REQUIRED WORK: Give back, word for word, the lines in the listing below from the one holding "Task: Click the 'ngc5746 radius' x-axis title" down to the one holding "Click the man's", both ends included.

DATA RECORDS:
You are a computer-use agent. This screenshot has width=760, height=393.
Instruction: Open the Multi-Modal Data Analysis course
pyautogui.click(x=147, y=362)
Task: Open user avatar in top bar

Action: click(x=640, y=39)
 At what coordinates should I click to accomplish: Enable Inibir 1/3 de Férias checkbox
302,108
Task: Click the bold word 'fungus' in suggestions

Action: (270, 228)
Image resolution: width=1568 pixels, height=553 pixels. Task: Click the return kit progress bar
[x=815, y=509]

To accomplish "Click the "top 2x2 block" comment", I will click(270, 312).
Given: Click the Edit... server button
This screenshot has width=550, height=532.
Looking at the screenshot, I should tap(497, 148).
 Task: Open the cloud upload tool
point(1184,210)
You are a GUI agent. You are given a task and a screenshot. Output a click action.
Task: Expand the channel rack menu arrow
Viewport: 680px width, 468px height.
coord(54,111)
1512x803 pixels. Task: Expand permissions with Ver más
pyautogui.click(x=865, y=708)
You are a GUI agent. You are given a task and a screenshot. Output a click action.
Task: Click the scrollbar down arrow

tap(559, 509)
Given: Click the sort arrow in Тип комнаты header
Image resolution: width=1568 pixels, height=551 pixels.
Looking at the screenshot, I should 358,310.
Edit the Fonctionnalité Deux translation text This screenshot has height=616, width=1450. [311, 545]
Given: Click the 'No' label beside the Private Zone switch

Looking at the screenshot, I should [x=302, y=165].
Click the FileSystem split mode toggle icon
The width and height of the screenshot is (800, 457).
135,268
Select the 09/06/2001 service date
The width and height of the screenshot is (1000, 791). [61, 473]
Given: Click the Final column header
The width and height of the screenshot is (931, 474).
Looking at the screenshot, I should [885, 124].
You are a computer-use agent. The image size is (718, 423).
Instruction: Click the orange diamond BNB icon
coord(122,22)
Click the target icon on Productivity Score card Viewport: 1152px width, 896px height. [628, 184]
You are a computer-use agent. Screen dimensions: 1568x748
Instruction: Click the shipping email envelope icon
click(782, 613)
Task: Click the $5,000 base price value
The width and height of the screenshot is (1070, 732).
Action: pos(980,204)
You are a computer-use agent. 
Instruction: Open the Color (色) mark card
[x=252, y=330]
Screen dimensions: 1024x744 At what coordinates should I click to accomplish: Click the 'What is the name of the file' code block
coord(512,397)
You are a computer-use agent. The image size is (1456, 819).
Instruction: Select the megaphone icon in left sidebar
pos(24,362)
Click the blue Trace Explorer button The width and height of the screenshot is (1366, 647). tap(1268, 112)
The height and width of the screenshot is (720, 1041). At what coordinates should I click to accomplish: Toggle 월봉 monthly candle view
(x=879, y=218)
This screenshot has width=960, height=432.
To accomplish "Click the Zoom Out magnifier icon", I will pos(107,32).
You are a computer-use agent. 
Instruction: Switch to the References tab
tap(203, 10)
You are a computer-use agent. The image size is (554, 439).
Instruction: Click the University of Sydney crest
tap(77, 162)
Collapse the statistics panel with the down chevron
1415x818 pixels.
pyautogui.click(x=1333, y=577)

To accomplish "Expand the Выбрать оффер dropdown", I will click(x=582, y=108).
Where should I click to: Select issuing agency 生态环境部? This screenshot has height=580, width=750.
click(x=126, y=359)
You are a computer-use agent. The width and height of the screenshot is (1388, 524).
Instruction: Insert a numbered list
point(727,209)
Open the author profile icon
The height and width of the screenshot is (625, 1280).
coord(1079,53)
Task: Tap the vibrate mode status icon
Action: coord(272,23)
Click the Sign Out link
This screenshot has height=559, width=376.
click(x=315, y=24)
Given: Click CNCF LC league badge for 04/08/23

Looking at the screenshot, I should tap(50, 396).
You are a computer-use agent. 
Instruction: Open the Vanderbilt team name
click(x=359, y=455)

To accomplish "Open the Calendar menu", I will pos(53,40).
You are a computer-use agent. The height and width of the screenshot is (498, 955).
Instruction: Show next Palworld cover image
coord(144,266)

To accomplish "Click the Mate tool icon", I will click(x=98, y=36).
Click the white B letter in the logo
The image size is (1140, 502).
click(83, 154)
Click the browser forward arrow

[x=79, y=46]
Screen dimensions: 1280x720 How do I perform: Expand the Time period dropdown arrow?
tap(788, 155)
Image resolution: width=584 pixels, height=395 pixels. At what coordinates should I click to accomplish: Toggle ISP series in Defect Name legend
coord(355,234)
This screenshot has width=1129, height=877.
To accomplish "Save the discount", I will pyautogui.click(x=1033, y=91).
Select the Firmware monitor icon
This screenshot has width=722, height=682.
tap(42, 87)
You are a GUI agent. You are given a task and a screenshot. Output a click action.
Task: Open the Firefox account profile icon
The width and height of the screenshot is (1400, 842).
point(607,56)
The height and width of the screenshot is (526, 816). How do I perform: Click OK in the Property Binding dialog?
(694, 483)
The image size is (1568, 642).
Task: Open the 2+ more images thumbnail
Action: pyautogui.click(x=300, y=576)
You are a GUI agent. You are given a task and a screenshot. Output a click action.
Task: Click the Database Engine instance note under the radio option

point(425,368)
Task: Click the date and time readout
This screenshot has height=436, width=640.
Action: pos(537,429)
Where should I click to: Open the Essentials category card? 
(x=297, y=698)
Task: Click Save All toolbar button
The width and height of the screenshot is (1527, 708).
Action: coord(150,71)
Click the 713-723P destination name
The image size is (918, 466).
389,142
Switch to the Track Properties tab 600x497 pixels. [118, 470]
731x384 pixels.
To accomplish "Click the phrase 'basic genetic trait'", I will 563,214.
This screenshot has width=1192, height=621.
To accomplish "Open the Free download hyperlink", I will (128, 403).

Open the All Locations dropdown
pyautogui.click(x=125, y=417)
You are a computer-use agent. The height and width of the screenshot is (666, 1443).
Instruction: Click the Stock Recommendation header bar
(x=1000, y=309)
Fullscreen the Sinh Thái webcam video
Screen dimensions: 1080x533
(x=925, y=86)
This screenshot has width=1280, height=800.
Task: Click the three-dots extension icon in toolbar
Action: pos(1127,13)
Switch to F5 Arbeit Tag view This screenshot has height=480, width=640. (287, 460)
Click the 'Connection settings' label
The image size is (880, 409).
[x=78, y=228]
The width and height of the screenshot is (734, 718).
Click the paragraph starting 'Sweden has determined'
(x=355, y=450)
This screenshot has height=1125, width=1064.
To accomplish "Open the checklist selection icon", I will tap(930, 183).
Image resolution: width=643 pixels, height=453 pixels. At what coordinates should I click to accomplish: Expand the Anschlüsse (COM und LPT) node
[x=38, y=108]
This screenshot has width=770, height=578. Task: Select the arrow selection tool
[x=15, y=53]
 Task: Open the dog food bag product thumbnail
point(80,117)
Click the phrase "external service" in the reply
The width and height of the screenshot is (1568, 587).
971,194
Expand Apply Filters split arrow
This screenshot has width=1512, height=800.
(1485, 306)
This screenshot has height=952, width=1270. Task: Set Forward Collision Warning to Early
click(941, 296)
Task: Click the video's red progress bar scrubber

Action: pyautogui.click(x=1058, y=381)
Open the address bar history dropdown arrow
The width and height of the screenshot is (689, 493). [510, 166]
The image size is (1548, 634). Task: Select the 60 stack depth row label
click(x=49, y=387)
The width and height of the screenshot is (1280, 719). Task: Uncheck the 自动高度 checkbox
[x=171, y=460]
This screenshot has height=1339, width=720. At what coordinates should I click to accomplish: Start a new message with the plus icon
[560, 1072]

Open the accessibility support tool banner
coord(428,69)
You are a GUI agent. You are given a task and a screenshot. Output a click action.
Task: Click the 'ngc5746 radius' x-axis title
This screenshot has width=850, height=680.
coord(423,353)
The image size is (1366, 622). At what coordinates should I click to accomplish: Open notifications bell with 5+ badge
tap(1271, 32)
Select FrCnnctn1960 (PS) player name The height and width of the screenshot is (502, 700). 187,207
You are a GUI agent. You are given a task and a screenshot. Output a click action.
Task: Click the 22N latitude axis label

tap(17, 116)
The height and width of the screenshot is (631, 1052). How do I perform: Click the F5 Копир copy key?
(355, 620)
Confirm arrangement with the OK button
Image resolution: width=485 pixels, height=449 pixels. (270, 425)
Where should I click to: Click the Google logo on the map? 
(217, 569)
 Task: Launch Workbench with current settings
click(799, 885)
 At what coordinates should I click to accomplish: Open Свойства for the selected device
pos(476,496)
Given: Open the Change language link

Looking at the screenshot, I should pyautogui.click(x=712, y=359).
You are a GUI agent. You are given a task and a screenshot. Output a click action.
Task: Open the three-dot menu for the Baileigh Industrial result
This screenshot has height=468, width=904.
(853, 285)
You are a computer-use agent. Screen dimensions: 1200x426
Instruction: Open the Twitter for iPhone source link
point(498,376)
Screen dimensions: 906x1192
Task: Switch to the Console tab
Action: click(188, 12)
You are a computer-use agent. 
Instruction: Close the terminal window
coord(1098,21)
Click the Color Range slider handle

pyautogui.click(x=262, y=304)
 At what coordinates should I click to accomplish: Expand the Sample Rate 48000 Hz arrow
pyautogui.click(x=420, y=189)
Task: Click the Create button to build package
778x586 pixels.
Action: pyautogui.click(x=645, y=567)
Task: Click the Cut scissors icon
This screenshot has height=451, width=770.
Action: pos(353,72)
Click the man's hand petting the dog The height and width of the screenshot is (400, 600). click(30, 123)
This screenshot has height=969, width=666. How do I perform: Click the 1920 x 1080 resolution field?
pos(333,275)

EXERCISE SOLUTION:
Task: Click the 'ngc5746 radius' x-axis title
This screenshot has width=850, height=680.
coord(423,353)
The image size is (1366, 622). At what coordinates should I click to accomplish: Open notifications bell with 5+ badge
tap(1271, 32)
Select FrCnnctn1960 (PS) player name The height and width of the screenshot is (502, 700). 187,207
You are a GUI agent. You are given a task and a screenshot. Output a click action.
Task: Click the 22N latitude axis label

tap(17, 116)
The height and width of the screenshot is (631, 1052). How do I perform: Click the F5 Копир copy key?
(355, 620)
Confirm arrangement with the OK button
Image resolution: width=485 pixels, height=449 pixels. (270, 425)
Where should I click to: Click the Google logo on the map? 
(217, 569)
 Task: Launch Workbench with current settings
click(799, 885)
 At what coordinates should I click to accomplish: Open Свойства for the selected device
pos(476,496)
Given: Open the Change language link

Looking at the screenshot, I should pyautogui.click(x=712, y=359).
You are a GUI agent. You are given a task and a screenshot. Output a click action.
Task: Open the three-dot menu for the Baileigh Industrial result
This screenshot has height=468, width=904.
(853, 285)
You are a computer-use agent. Screen dimensions: 1200x426
Instruction: Open the Twitter for iPhone source link
point(498,376)
Screen dimensions: 906x1192
Task: Switch to the Console tab
Action: click(188, 12)
You are a computer-use agent. 
Instruction: Close the terminal window
coord(1098,21)
Click the Color Range slider handle

pyautogui.click(x=262, y=304)
 At what coordinates should I click to accomplish: Expand the Sample Rate 48000 Hz arrow
pyautogui.click(x=420, y=189)
Task: Click the Create button to build package
778x586 pixels.
Action: pyautogui.click(x=645, y=567)
Task: Click the Cut scissors icon
This screenshot has height=451, width=770.
Action: pos(353,72)
Click the man's hand petting the dog The height and width of the screenshot is (400, 600). click(30, 123)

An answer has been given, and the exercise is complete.